That was until 2014 and the start of the Downtown Resource Officer program.

The DRO program began two years ago and is funded by the City of Bloomington through a $100,000 grant from Housing and Neighborhood Development in Bloomington. Alwine is one of six resource officers, or white shirts, who patrol Bloomington and work with the homeless to provide assistance.

Seminary Park quickly emptied of people Tuesday afternoon once Alwine arrived. Alwine said it can be difficult to develop relationships with the homeless.

Two homeless park residents, Craig Raymond and Taffany Ducharme, did stay behind. Alwine said it was a miracle they stayed.

“Initially nobody would talk to the police,” Alwine said.

Alwine arrived at Seminary Park in response to a call about a possible resident there stealing a United States flag the night before.

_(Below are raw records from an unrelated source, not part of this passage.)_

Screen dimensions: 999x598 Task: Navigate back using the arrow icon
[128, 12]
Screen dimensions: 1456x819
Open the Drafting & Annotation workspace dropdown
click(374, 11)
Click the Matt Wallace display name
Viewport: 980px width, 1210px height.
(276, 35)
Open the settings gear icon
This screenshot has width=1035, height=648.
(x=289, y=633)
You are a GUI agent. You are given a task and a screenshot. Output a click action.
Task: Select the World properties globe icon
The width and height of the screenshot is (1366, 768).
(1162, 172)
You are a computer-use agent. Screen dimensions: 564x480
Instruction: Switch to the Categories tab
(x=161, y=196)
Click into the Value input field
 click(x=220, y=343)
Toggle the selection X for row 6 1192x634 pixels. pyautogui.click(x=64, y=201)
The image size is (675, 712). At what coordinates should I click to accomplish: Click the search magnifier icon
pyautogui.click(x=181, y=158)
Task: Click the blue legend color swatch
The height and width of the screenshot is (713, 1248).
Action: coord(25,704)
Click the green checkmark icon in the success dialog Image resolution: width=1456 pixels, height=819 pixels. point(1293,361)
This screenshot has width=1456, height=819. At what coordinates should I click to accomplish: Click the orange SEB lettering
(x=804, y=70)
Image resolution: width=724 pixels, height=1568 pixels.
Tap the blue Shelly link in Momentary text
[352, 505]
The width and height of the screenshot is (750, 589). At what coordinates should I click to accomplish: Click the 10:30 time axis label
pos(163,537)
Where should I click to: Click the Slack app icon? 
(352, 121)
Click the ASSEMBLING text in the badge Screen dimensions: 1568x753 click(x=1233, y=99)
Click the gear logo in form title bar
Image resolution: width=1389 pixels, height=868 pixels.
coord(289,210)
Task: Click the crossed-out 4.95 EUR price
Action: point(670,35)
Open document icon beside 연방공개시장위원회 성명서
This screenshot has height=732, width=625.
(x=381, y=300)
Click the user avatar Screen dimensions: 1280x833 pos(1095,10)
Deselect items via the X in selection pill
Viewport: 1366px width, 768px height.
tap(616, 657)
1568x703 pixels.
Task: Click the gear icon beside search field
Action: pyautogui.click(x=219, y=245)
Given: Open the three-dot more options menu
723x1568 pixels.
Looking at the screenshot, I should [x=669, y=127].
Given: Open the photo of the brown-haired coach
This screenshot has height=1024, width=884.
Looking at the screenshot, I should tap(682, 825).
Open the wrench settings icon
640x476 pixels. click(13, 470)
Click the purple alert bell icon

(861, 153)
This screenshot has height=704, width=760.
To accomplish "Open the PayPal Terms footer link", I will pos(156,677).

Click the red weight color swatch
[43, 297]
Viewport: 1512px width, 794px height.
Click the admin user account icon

Alwine said based on video footage, it looked like Raymond might have been the one to steal the flag. Following this evaluation, Alwine walked up to him and spoke about it once everyone else was gone.

Raymond, a Navy veteran on the USS Kennedy and graduate of University of California, Santa Cruz, quickly admitted to taking the flag. He said he was drunk and just saw a flag hanging low enough to take at United Country Realty on South Walnut Street by the park.

“I just thought I needed a flag,” Raymond said.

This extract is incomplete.